§ **Exercise description**
Copy word for word the stretch of the material below from the line containing "Find the location" through the end of the material. Leave the pictures out.

#### Source material

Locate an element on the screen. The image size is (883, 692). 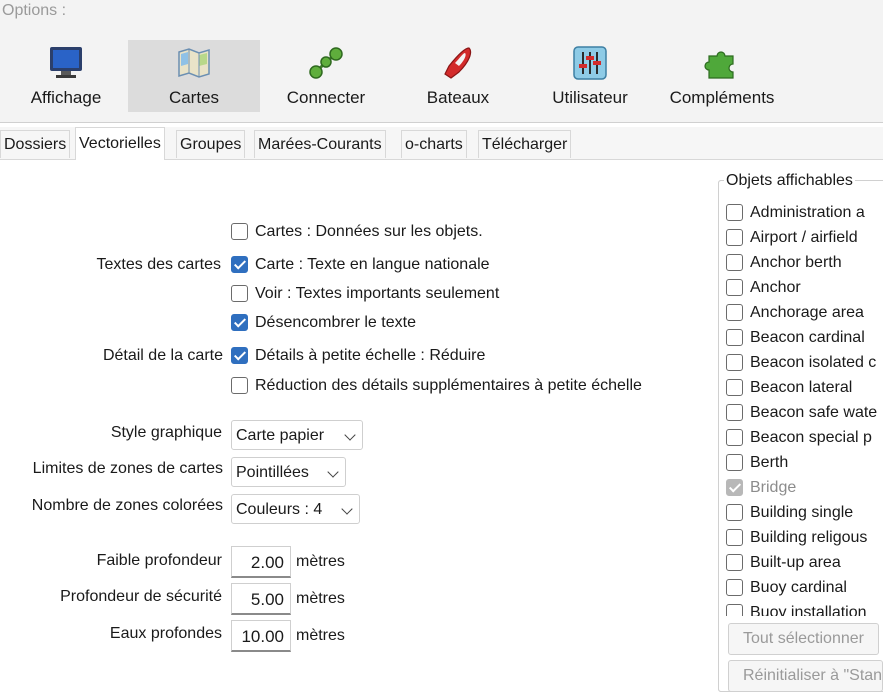
toolbar-affichage-button: Affichage is located at coordinates (66, 76).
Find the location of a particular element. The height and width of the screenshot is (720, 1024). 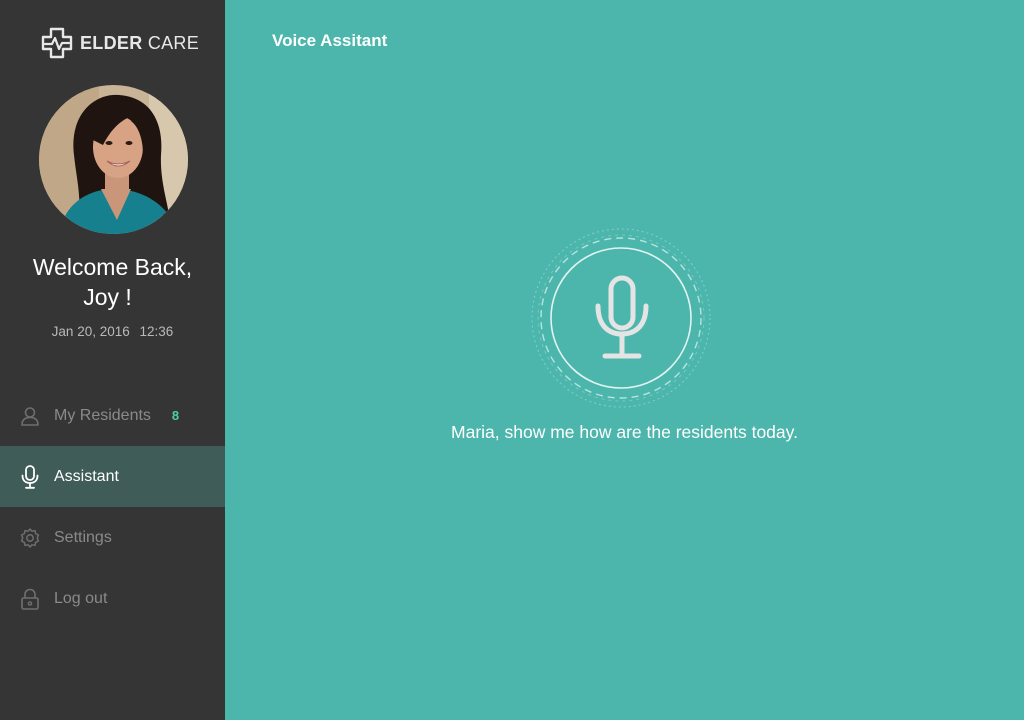

page-title: Voice Assitant is located at coordinates (330, 40).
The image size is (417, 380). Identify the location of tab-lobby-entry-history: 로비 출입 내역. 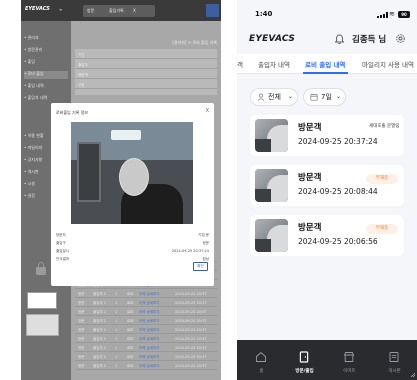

########

§ **Response to the exercise**
Find the location of a particular element. The height and width of the screenshot is (720, 1024). 

page-title: Voice Assitant is located at coordinates (330, 40).
The image size is (417, 380). Identify the location of tab-lobby-entry-history: 로비 출입 내역. 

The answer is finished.